A tribute band is a funny thing when you think about it. They spend their existence dedicated to the works of another. They bring someone else’s expressions of their thoughts and feeling to life, but this is usually done in a very loving and loyal way. No one is claiming these songs as their own, but rather taking on a sort of stand-in role, since the actual artists aren’t always available. Such is the case with Cash’d Out. Since Johnny Cash’s passing his popularity has skyrocketed so the demand is certainly there, but the fact that they are taking on an icon at the level of Johnny Cash shows either confidence or insanity. Cash’d Out have made something of a name for themselves playing the songs that made Johnny Cash a household name—mostly material from the Man in Black’s early days in the ’50s and ’60s. With all the attention that Cash’s later recordings with Rick Ruben have received, it’s nice to revisit the classic era of the icon.

My first impression up arriving at The State Room was that the show was packed—I know that Cash still had a following, but I didn’t realize it was strong enough for so many people to dedicate a Friday evening to. For me, a dyed-in-the-wool Cash fan, it was a pleasant sight to see.

They hit the stage and right away I was greeted with that warming feeling that listening to Johnny Cash always makes me feel.
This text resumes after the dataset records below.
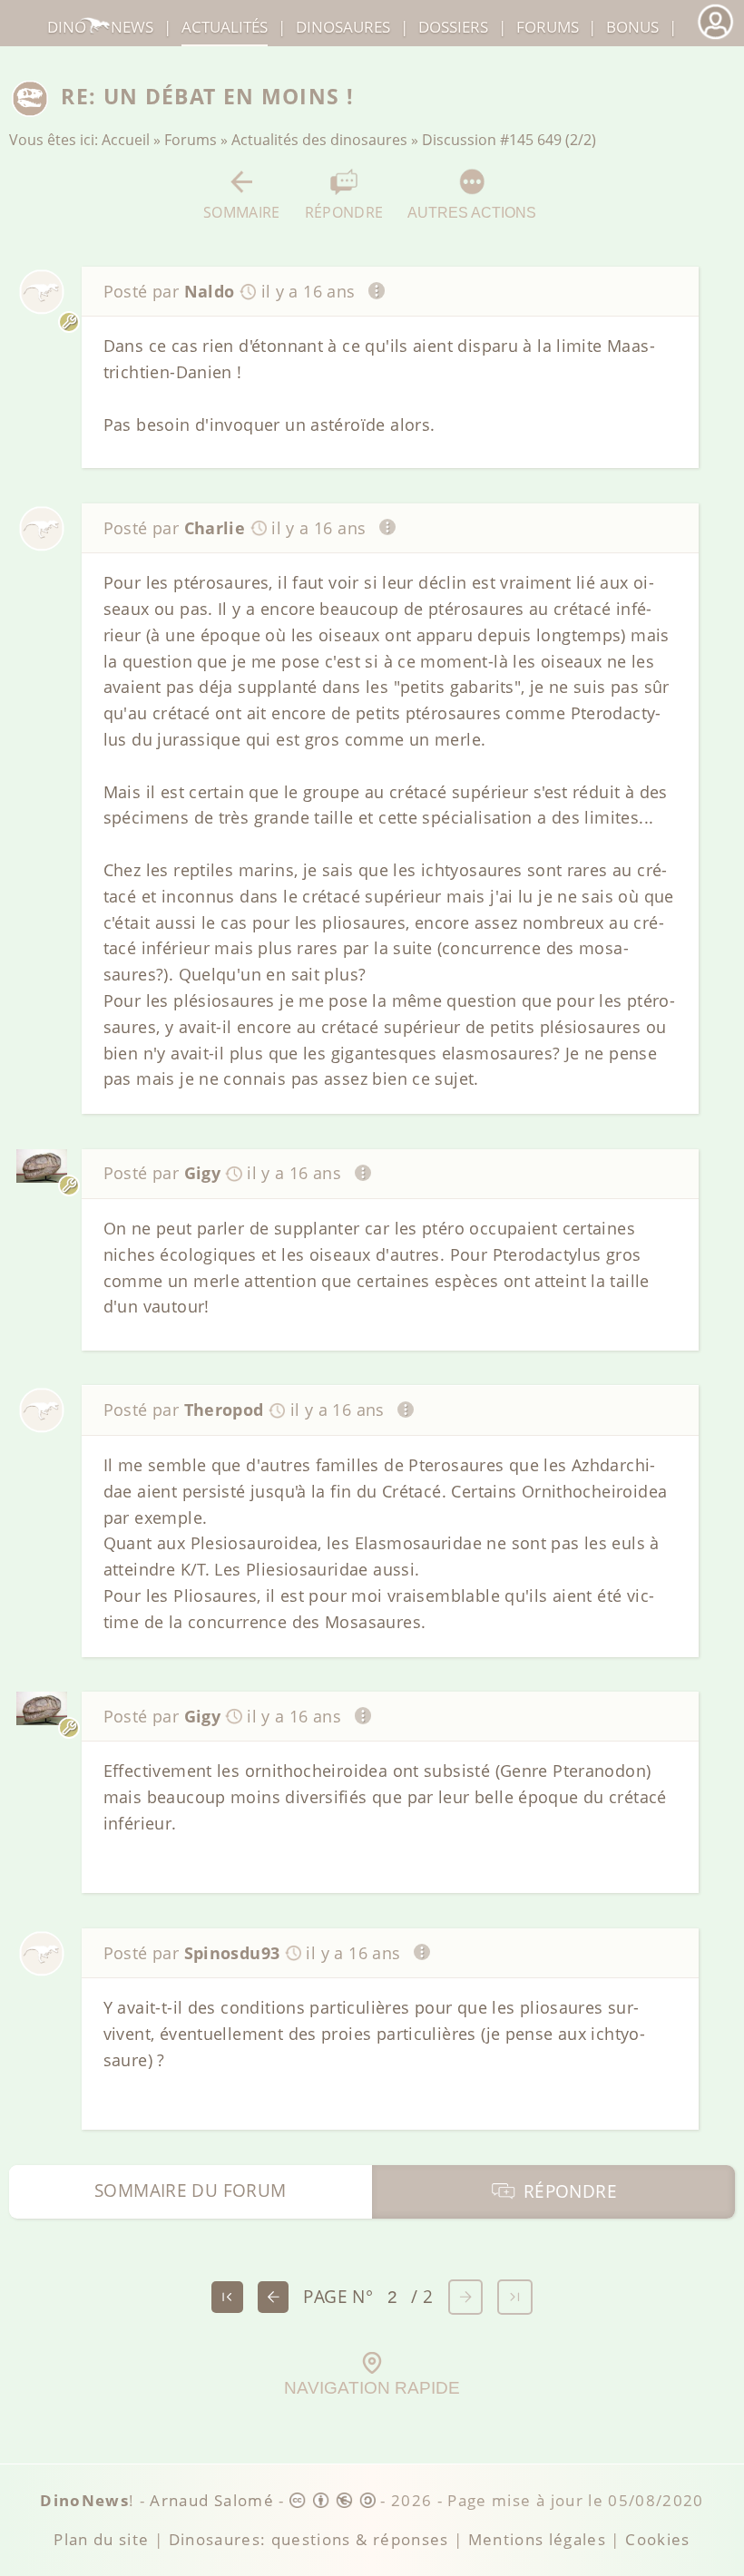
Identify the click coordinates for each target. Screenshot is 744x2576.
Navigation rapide (372, 2387)
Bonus (632, 26)
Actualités (224, 26)
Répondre (344, 211)
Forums (190, 140)
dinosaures (343, 26)
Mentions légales (537, 2539)
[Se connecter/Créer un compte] (715, 36)
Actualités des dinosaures (319, 140)
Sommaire (241, 211)
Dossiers (453, 26)
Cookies (657, 2539)
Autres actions (471, 212)
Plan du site (101, 2539)
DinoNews (100, 26)
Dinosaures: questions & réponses (309, 2539)
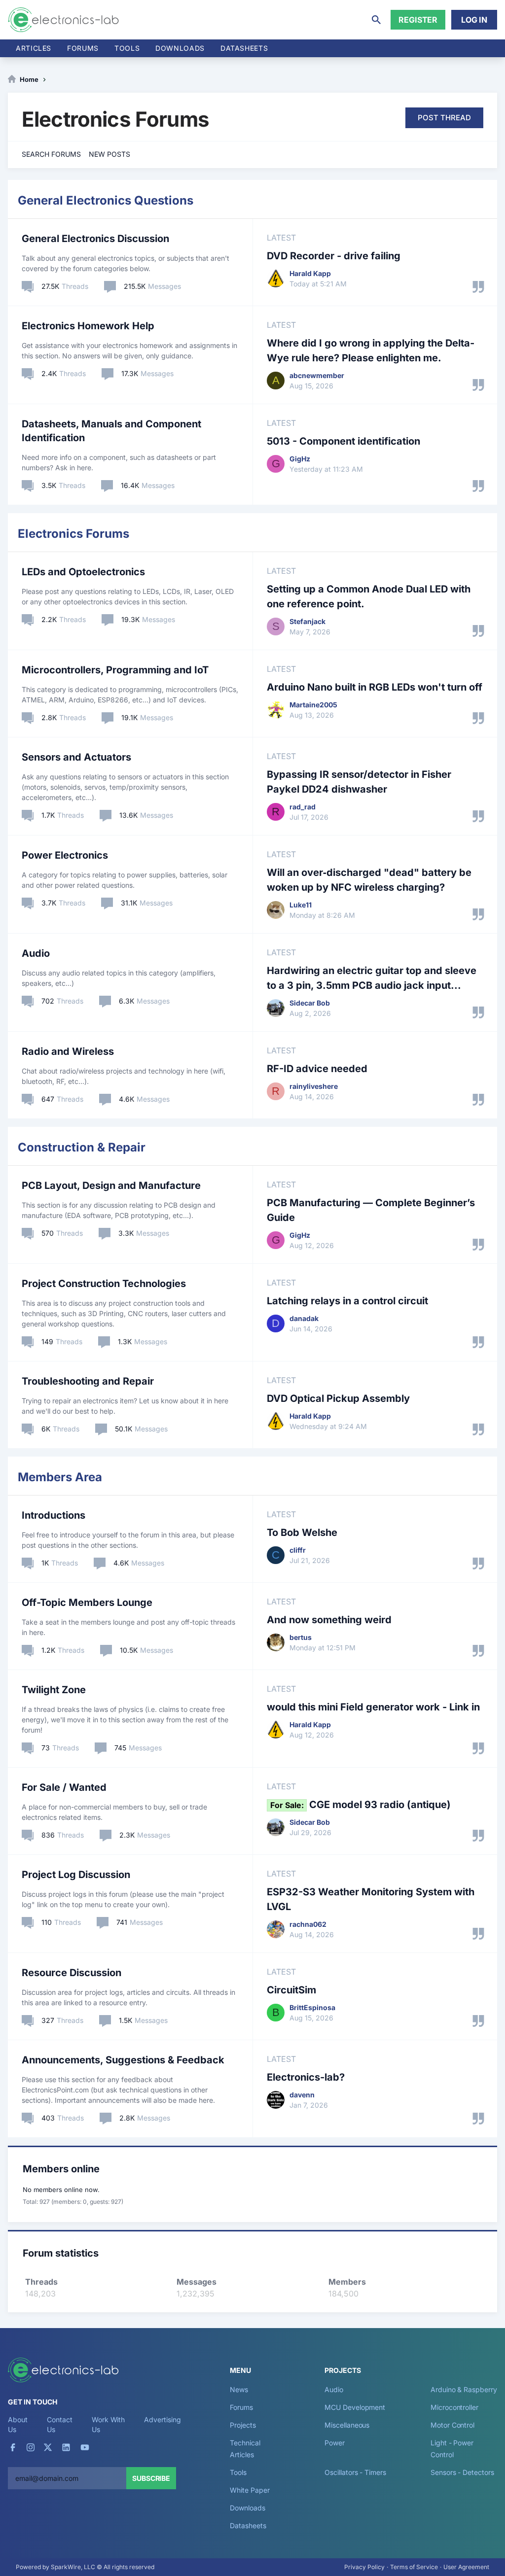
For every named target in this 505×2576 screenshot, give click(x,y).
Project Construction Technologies (104, 1283)
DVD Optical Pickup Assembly (338, 1398)
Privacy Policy (364, 2567)
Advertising (162, 2419)
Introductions (53, 1515)
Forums (83, 48)
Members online (61, 2169)
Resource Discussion (71, 1973)
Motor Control (452, 2425)
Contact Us (59, 2424)
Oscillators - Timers (355, 2472)
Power (335, 2442)
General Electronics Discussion (95, 238)
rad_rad (302, 806)
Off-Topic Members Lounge (87, 1602)
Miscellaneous (347, 2425)
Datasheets (244, 48)
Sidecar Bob (309, 1003)
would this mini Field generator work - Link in (373, 1707)
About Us (18, 2424)
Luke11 (300, 905)
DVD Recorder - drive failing (333, 256)
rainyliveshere (313, 1086)
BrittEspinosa (312, 2007)
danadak (304, 1318)
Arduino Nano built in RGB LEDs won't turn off (374, 687)
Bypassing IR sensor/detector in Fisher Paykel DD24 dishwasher (359, 781)
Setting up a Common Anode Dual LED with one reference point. (368, 596)
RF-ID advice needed (317, 1069)
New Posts (109, 154)
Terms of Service (414, 2567)
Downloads (247, 2508)
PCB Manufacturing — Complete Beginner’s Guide (371, 1210)
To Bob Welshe (302, 1532)
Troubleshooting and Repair (88, 1381)
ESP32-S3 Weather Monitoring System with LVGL (370, 1899)
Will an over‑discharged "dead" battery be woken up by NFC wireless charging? (369, 880)
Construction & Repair (81, 1147)
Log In (474, 20)
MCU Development (355, 2407)
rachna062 (307, 1924)
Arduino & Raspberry (464, 2389)
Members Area (60, 1477)
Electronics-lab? (306, 2077)
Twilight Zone (54, 1690)
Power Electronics (65, 855)
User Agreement (466, 2567)
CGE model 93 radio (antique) (360, 1804)
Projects (242, 2425)
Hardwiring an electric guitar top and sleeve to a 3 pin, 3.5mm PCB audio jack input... (371, 978)
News (239, 2389)
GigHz (299, 458)
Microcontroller (454, 2407)
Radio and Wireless (68, 1051)
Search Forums (51, 154)
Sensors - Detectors (462, 2472)
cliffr (297, 1550)
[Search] (376, 19)
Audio (36, 953)
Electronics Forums (73, 533)
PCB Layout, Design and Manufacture (111, 1185)
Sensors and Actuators (76, 757)
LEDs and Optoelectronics (83, 572)
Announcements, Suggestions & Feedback (123, 2060)
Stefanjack (307, 621)
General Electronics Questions (105, 200)
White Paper (249, 2490)
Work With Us (108, 2424)
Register (417, 20)
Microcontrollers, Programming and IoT (115, 670)
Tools (127, 48)
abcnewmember (316, 375)
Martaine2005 (313, 704)
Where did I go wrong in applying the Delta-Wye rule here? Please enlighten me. (370, 350)
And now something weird (329, 1620)
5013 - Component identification (343, 441)
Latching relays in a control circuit (347, 1301)
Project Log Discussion (76, 1874)
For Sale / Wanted (64, 1787)
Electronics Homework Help (88, 326)
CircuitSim (291, 1990)
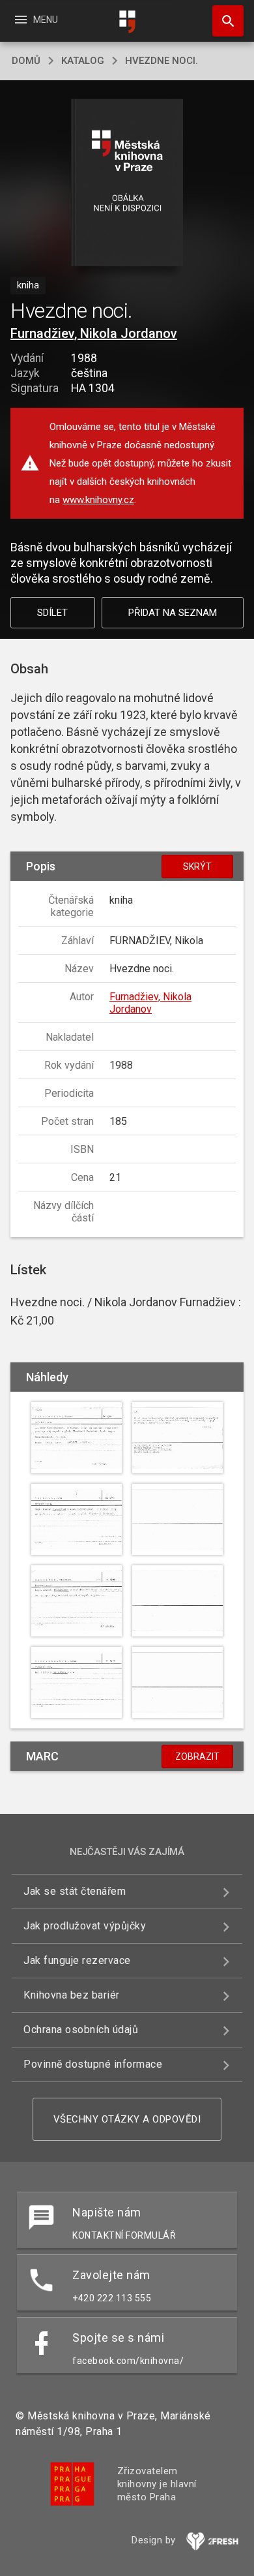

Douglas Benson’s vocals are so spot-on that if you closed your eyes you could be transported to a Cash live show circa 1962. Songs like “Boy Named Sue,” “Walk the Line” and even the folk tale epic “The Ballad of John Henry” were all done with attention to detail in such a way that these guys weren’t just playing Cash songs, they were playing Cash songs the way Cash and his band played them. So much so that as an avid fan of the material, I was picking up on little phrases and pronunciations that are singular to Cash recordings. Between songs, Benson would talk about Cash’s life and give little did-you-know facts about him and his family.

About 35 minutes into their set they let the audience know that they had brought a “June [Carter]” with them this time. It’s one thing to take on the tunes of the great Johnny Cash, but to try recreating the chemistry that he had with his wife in the duets they were famous for is another beast all together. When Nena Anderson took the stage, songs like “Jackson” and “It Ain’t Me Babe” just floated out to the crowd, who inhaled them in like the scent of Thanksgiving dinner. Nena played the role of the female antagonist perfectly, even joking that she’d be finishing a bottle of whiskey after she was finished on stage—my kind of gal. To hear the entire room chant the “NO, NO, NO!” part of the chorus on “It Ain’t Me Babe,” it struck me that that’s how the audience must’ve reacted when Johnny and June sang it live.

Nena even took over lead vocals for the Carter Family classic “Wildwood Flower” and then launched into the only original of the night, “One More,” which was a refreshing break from all the Cash that had been banging around the room. After the show I made sure to pick up a copy of her record Beyond the Lights.

When the band went back to strictly Johnny’s songs, I felt a little let down in the room. While everything the band put out there was enjoyable, it was apparent that the evening had hit its high point and it took a bit for that feeling to lift. But once the band got into “5 Feet High and Rising,” an old favorite about the Cash family surviving a flood, I realized that these boys were doing their best to preserve the storytelling aspect of what had always been special about Johnny Cash.

The thought I left the show with wasn’t that I had just experienced the closest to a Johnny Cash concert I can ever see now that he’s gone. Rather, I got to enjoy his songs and his expressions with musicians that hold him and those songs in such regard that they’ve dedicated themselves to bringing them to life for people every night. Sadly, Johnny is gone, but going to a Cash’d Out show is like getting together with a bunch of Cash fanatics and sublimely listening to his old records.